A while back, I bought a pizza stone at Goodwill for, I think, $5.99, which seemed to be a really good deal to me. I had never made my own pizza, but I'd been known to bake bread on occasion, and I thought a baking stone might be just what I needed.
This weekend, I finally made my own pizza.
I still had a lot of tomato sauce in my freezer from making extra when I made that eggplant parmesan a couple weeks ago, so I decided to make conventional pizza. That is, not highbrow pizza -- no tofu ricotta, no pesto of any sort, just dough, sauce, vegan cheese, and toppings. I know, I know, pre-made vegan cheese is not exactly the tastiest thing ever. But I'm actually used to it, and also, I think it tastes pretty good cold, less good hot.

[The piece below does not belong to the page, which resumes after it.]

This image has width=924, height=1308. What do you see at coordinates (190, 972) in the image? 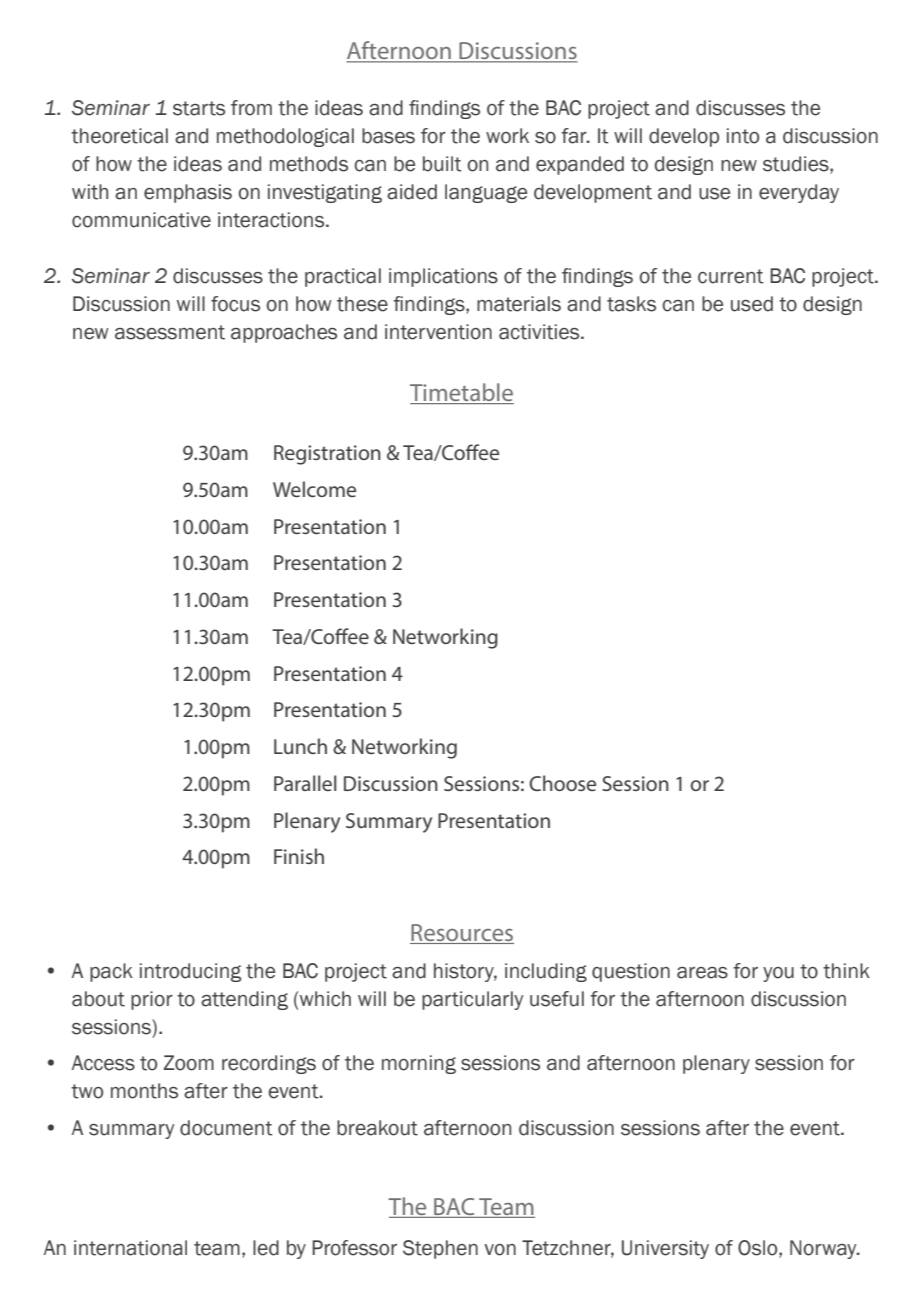
I see `introducing` at bounding box center [190, 972].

Making pizza dough is fun! I always get a little thrill from leaving dough to rise, coming back, and seeing it has doubled in size. Pizza dough gets especially spongey and stretchable. Then you get to stretch it! You can stretch however you please, use any shaping methods you are capable of, shape it however you want to -- or, more likely, however close to a circle you can manage. Pizza dough does seem to have a mind of its own. It won't give in too easily to your stretching whims. I want to go to a local pizzeria and watch some professionals in action, maybe learn to do that whole pie tossing thing -- what do you think? Think I could learn it?
My favorite pizza topping combination ever is pineapple and green peppers. I've come to learn that this is not a normal pizza topping combination. For years, it's been virtually impossible to convince my friends to go in for it. Honestly, I don't know where or how I got started on this myself. I think that it just struck me as being tastes that ought to go together, and I try not to doubt my instincts. I had some nice farmer's market peppers and a can of pineapple chunks (I drained the juice into some Tupperware and put it in my freezer -- you never know when you might need a cup of pineapple juice).
Now, the crust on that first pizza struck me as a bit too plain. Pretty good, actually -- good texture, simultaneously crispy and soft -- but a little boring nevertheless. So for my next pizza, I melted a little vegan butter, mixed in some garlic powder and a little bit of salt, and brushed it on the crust. The second pizza would be peppers and mushrooms. Now sans pizza stone, I cooked it on some parchment paper on a cookie sheet on the lowest possible shelf in my oven and cooked it a little shorter, about eight minutes.
I also made some more doughnuts! Better this time. I used less dough in each doughnut and dipped them all in my delicious melted Enjoy Life! brand soy, dairy, and gluten-free chocolate chips. With sprinkles, for pretty-making! See how cute they are?